抑制MEK对内质网应激诱导乳腺癌细胞凋亡的增敏作用

目的探讨抑制MEK/ERK信号通路对人乳腺癌细胞内质网(endoplasmic reticulum,ER)应激途径细胞凋亡的影响,以期为乳腺癌化疗提供新的靶点。方法不同浓度(0、1.5、3、6、9、12μmol.L-1)衣霉素(tunicamycin,TM)处理乳腺癌细胞SK-BR-3,48h后溴化丙啶(propidium iodide,PI)染色检测细胞凋亡率;TM(3μmol.L-1)处理SK-BR-3细胞不同时间(0、6、12、24、36h),Western blot检测葡萄糖调节蛋白78(glucose-regulated protein78,GRP78)、ERK1/2、pERK1/2的表达;MEK抑制剂U0126(20μmol.L-1)预处理1h后再给予TM(3μmol.L-1)同上处理,检测上述指标,比较U0126作用前后上述指标的变化。结果SK-BR-3细胞对TM诱导的细胞凋亡率<20%,且TM上调GRP78的表达;TM没有诱导ERK1/2的进一步激活;U0126明显增加TM诱导的细胞凋亡率(78%),同时下调GRP78的表达和阻断TM对GRP78的上调作用。结论MEK/ERK信号通路的抑制增强人乳腺癌细胞SK-BR-3对ER应激途径细胞凋亡的敏感性,抑制非折叠蛋白反应(unfolded protein response,UPR)的诱导。

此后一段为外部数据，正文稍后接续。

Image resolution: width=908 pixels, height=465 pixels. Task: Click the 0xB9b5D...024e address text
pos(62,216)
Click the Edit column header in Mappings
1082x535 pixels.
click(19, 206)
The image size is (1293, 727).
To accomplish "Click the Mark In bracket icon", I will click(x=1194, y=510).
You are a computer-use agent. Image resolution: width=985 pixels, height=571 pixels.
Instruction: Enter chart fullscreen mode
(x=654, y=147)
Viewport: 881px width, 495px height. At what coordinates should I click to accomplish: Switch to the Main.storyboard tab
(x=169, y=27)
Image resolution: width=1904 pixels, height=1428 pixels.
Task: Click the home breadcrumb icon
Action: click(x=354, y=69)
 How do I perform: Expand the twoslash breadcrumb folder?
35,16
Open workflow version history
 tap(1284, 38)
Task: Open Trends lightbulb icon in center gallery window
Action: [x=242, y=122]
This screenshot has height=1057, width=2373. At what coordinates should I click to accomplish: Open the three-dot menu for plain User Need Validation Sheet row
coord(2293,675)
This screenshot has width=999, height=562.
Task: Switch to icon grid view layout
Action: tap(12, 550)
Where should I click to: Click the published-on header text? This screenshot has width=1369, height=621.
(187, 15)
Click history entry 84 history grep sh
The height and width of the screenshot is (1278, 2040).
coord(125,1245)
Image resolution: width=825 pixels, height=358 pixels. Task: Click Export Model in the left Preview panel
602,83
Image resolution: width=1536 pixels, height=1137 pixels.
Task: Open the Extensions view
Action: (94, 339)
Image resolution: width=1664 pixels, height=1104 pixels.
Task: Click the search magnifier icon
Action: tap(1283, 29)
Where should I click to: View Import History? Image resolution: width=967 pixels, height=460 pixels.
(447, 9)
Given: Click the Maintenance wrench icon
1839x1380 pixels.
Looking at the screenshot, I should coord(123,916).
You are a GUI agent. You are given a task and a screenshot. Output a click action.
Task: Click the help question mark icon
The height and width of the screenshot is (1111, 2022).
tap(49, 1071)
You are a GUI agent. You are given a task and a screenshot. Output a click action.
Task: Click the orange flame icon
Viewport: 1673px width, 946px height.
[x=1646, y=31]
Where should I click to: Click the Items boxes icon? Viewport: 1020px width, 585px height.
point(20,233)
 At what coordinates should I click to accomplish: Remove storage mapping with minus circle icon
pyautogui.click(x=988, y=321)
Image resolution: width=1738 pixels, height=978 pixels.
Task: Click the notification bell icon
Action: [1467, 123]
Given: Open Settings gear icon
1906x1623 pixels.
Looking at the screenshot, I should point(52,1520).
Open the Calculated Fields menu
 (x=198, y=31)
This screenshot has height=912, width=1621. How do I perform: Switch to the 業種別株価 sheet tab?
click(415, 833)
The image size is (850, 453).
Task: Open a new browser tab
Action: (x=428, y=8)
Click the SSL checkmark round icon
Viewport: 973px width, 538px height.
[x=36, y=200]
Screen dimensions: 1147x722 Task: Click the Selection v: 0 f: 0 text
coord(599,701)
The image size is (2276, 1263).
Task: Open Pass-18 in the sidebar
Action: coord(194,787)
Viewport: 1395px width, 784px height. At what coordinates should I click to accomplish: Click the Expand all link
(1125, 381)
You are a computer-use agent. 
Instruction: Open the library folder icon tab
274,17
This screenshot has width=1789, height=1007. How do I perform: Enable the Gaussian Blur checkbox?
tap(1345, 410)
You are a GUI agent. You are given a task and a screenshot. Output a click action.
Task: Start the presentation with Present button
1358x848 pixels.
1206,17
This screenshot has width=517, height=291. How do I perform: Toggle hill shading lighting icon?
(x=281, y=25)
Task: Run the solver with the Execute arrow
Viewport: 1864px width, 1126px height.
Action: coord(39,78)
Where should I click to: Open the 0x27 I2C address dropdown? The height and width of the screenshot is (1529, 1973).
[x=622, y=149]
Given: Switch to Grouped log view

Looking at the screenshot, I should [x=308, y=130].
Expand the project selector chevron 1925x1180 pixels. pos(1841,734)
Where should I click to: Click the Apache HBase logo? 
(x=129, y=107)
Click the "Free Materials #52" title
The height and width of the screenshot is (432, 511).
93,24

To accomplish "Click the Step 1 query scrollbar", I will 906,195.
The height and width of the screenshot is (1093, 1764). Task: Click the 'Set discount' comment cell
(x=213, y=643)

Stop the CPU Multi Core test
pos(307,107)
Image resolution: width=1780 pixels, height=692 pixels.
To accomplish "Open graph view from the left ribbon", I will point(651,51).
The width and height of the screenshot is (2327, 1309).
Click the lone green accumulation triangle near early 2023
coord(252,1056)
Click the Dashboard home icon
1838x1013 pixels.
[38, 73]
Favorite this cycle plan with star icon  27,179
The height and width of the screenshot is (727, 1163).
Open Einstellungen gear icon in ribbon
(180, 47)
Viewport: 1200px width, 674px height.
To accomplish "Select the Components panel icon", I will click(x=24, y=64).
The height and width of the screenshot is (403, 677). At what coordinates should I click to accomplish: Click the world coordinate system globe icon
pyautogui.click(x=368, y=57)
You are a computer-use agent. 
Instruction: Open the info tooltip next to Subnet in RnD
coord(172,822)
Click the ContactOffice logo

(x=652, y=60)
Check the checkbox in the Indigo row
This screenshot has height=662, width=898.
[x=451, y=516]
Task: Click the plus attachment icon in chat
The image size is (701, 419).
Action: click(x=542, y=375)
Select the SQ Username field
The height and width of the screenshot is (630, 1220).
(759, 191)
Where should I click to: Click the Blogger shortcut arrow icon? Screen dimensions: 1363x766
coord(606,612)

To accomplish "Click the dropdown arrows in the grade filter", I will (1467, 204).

Inhibition of MEK sensitizes human breast carcinoma cells to endoplasmic reticulum pathway's apoptosis

Aim To investigate the inhibition of MEK/ERK pathway affecting the sensitivity of human breast carcinoma cells SK-BR-3 to endoplasmic reticulum(ER) stress-induced apoptosis and wish to find new targets for human breast carcinoma chemotherapy.Methods Different concentrations(0,1.5,3,6,9 and 12 μmol·L-1) tunicamycin(TM) treated human breast carcinoma cells SK-BR-3 for 48 h,then propidium iodide(PI) staining measured apoptotic cells in Flow Cytometry(FCM).Different times(0,6,12,24 and 36 h) of TM(3 μmol·L-1) treated SK-BR-3 cells,Western blot measured proteins GRP78,ERK1/2 and pERK expression.MEK inhibitor U0126(20 μmol·L-1) pretreated cells for 1 h before treatment with TM(3 μmol·L-1) in different concentrations and times,measured above identical indexes and compared with their diversities of treatment with U0126 or not.Results TM induced apoptotic cells <20% and TM markedly up-regulated GRP78 expression.Combination of U0126 and TM induced apoptotic cells to 78%.TM did not induce further activation of ERK1/2 in SK-BR-3 cells.U0126 down-regulated GRP78 expression and blocked TM-induced up-regulation of GRP78.Conclusion U0126 sensitizes human breast carcinoma cells SK-BR-3 to ER stress-induced apoptosis.U0126 inhibits TM-induced unfolded protein response(UPR).